Ah Felice, on murmure beaucoup de choses à ton sujet.
Tu ne parles que le patois du Val Blenio, la vallée du soleil, comme tous les autres habitants de Leontica, ce village tessinois dominé par de majestueuses montagnes, quitté il y a bien longtemps et où tu es revenu à jamais et pour toujours dans la baita familiale qui attendait ta présence.

Dans Jours à Leontica Fabio Andino nous prend par la main pour suivre Felice, ce nonagénaire imperturbable, alerte et vigoureux, un montagnard taiseux, timide et solitaire, qui trace son chemin comme une araignée tisse son fil. Un vieil homme qui fait fi du temps qui passe, débordant de bienveillance participant à la cohésion du village tout en restant indépendant. Au long des journées qui s'égrainent, Felice suit ses rituels immuables puis adapte ses activités aux réalités du terrain, des variables météorologiques et économiques, attentif à son environnement, respectueux de la nature et n'ignorant rien des enjeux contemporains.
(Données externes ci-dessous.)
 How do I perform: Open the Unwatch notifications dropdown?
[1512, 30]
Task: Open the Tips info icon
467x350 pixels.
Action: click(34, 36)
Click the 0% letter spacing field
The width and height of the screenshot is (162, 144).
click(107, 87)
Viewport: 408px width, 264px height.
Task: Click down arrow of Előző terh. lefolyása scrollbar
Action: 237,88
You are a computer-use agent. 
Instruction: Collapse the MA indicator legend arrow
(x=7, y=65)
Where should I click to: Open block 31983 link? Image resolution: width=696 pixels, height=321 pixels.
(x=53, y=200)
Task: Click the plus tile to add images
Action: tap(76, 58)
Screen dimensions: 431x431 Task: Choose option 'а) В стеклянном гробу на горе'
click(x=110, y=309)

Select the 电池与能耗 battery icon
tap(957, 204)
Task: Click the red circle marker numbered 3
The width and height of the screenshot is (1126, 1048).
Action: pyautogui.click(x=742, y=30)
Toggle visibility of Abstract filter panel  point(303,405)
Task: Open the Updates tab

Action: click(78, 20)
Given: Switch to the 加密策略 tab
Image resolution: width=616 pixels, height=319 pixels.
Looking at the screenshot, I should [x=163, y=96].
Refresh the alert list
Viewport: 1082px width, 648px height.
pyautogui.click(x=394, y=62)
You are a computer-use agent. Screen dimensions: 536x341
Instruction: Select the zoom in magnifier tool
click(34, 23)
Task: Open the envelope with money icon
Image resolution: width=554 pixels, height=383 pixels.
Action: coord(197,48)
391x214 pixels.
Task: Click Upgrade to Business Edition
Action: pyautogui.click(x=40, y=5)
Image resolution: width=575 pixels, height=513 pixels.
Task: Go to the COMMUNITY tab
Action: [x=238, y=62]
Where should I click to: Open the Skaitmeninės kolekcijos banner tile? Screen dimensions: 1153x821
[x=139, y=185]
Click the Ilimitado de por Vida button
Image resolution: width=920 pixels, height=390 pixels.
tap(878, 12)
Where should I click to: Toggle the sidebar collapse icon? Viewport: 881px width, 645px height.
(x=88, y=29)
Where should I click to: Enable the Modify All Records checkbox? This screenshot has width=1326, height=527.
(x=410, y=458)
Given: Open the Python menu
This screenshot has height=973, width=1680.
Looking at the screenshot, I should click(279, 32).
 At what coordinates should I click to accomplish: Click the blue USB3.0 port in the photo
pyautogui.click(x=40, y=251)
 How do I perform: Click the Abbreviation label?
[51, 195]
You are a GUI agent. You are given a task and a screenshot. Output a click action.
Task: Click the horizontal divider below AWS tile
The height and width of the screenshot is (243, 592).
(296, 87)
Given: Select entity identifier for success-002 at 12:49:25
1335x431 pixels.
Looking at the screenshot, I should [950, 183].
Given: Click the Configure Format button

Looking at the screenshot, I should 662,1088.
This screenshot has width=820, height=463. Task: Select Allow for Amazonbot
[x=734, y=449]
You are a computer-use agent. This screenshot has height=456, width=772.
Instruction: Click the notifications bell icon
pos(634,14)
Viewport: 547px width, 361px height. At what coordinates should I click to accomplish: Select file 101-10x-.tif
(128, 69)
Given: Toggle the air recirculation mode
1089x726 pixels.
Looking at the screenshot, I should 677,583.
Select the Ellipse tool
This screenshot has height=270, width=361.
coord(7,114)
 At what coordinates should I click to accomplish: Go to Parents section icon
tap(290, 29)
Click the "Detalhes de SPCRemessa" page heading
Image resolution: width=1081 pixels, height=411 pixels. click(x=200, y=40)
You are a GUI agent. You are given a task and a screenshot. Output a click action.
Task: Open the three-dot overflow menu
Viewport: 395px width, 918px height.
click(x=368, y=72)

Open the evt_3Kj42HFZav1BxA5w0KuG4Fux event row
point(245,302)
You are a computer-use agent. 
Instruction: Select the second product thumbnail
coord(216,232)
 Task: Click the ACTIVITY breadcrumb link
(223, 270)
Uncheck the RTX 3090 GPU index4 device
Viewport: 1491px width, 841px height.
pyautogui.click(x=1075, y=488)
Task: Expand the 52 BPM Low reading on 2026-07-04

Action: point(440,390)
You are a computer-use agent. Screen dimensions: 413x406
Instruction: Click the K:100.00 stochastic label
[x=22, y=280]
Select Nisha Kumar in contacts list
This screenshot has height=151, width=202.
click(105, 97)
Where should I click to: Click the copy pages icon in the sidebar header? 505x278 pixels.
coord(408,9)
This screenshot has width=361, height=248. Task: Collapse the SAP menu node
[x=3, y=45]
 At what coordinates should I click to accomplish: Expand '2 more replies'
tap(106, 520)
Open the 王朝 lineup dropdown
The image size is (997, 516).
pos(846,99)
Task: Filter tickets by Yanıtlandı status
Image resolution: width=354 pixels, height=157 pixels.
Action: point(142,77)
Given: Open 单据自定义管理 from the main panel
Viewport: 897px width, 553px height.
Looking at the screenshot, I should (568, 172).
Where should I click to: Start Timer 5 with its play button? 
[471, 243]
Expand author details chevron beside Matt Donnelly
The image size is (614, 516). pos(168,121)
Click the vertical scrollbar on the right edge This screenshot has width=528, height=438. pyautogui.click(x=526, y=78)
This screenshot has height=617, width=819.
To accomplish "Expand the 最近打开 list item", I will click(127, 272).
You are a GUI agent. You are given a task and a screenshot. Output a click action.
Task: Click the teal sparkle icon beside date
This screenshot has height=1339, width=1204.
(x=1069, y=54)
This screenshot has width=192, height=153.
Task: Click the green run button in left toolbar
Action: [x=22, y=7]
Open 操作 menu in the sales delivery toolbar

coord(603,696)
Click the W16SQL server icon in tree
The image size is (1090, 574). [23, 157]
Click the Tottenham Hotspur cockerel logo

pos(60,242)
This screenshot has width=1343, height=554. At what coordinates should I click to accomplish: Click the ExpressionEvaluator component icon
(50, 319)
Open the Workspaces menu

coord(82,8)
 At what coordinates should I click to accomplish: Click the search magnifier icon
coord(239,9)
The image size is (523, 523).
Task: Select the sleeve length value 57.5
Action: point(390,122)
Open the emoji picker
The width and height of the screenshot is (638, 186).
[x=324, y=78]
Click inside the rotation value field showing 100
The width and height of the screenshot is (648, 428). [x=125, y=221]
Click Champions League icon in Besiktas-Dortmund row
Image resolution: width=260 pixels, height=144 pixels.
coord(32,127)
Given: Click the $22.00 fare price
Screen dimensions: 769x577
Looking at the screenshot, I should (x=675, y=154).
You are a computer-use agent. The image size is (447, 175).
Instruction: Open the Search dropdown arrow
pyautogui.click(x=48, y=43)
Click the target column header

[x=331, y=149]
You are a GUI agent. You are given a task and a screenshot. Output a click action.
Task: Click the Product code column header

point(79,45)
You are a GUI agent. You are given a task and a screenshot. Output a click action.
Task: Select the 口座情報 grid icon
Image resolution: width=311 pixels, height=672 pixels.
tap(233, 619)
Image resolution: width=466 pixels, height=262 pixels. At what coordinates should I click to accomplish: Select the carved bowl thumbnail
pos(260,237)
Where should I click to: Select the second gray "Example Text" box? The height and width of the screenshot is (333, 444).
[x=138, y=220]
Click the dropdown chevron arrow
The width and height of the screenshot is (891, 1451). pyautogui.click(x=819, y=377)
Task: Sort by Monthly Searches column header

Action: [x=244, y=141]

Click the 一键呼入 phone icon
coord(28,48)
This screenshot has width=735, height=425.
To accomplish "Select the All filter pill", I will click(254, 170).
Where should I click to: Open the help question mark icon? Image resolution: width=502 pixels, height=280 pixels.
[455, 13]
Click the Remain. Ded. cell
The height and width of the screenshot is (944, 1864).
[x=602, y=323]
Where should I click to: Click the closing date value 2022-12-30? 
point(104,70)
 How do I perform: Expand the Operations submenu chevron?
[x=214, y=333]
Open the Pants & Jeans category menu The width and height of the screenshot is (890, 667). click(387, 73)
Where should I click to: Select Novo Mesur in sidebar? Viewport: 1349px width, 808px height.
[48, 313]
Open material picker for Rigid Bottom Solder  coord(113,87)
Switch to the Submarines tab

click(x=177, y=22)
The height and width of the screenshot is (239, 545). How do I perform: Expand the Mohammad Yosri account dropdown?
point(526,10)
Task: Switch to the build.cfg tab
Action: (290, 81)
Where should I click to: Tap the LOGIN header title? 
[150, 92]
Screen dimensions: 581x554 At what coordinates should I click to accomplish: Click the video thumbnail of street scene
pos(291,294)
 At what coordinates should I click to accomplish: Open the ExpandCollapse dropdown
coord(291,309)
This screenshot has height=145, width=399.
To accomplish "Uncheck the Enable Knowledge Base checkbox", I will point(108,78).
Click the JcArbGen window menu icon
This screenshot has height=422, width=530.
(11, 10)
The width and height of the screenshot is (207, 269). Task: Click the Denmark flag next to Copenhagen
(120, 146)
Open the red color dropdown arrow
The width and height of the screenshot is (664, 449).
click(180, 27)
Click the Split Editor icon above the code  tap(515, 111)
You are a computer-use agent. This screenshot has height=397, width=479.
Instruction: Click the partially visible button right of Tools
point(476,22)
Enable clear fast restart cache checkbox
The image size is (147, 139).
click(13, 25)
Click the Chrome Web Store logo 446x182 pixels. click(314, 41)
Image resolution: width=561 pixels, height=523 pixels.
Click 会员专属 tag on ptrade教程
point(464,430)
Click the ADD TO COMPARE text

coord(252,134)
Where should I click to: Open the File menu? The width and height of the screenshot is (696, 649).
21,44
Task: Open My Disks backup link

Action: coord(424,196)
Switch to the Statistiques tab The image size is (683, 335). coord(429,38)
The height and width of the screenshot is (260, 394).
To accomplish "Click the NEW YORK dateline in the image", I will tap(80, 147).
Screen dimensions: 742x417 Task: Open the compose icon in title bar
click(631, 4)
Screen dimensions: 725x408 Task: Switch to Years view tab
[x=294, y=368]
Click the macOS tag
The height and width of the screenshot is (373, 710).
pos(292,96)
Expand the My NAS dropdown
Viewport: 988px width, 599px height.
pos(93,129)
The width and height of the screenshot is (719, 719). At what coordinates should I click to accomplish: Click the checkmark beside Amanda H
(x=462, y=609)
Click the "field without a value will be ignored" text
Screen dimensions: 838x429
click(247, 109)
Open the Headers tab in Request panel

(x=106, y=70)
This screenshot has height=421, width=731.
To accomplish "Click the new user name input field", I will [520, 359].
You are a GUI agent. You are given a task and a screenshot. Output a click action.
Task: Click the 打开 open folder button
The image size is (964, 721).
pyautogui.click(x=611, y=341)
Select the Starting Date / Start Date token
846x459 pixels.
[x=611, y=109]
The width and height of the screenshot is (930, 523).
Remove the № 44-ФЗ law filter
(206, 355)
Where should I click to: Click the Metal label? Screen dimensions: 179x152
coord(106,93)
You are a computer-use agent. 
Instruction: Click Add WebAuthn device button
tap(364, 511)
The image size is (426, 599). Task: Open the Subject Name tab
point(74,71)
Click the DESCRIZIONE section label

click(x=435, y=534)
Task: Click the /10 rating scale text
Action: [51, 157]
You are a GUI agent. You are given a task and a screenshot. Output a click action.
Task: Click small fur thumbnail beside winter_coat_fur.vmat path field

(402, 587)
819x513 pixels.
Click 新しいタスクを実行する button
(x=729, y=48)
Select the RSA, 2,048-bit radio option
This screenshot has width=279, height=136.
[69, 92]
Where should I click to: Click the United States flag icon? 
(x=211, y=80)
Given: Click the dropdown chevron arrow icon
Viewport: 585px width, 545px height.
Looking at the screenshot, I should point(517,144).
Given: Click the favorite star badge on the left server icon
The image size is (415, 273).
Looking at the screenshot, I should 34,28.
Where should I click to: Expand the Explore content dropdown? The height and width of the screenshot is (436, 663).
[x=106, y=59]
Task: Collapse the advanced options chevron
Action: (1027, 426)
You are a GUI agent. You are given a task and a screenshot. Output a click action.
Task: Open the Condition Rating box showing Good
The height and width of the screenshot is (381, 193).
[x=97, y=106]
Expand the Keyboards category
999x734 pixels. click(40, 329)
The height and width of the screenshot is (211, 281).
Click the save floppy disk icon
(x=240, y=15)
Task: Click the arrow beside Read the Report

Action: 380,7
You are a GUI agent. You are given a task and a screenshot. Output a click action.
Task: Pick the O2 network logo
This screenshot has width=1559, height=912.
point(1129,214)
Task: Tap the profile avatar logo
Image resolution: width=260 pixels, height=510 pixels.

A Leontica le temps ne s'arrête pas, il file sur un autre tempo, piano, piano.
A Leontica attendre est une grande occupation, on rêve, on se souvient, on contemple, on espère, on observe.
A Leontica, l'âge n'est plus un frein mais une voile qui mène vers le large.
Felice dans ses postures et silences en dit autant que quand il glane, troque, échange.
Un sac qui déborde de tendresse, de justesse, de pudeur.
Un jour de châtaignes ou de figues, un autre de russules ou de kakis.
Odeurs et parfums, bruits et sons, des informations que Felice engrange comme autant de messages à interpréter et à délivrer.

Au milieu d'une kermesse générale où chaque être humain et être vivant (chat, chien, mulet, volatiles en tout genre, renard ... ) jouent un rôle, le lecteur découvre les clés et les chaînons d'une communauté soudée et attachée à son territoire et patrimoine (défilé de la milice historique, l'église romane de Negrentino).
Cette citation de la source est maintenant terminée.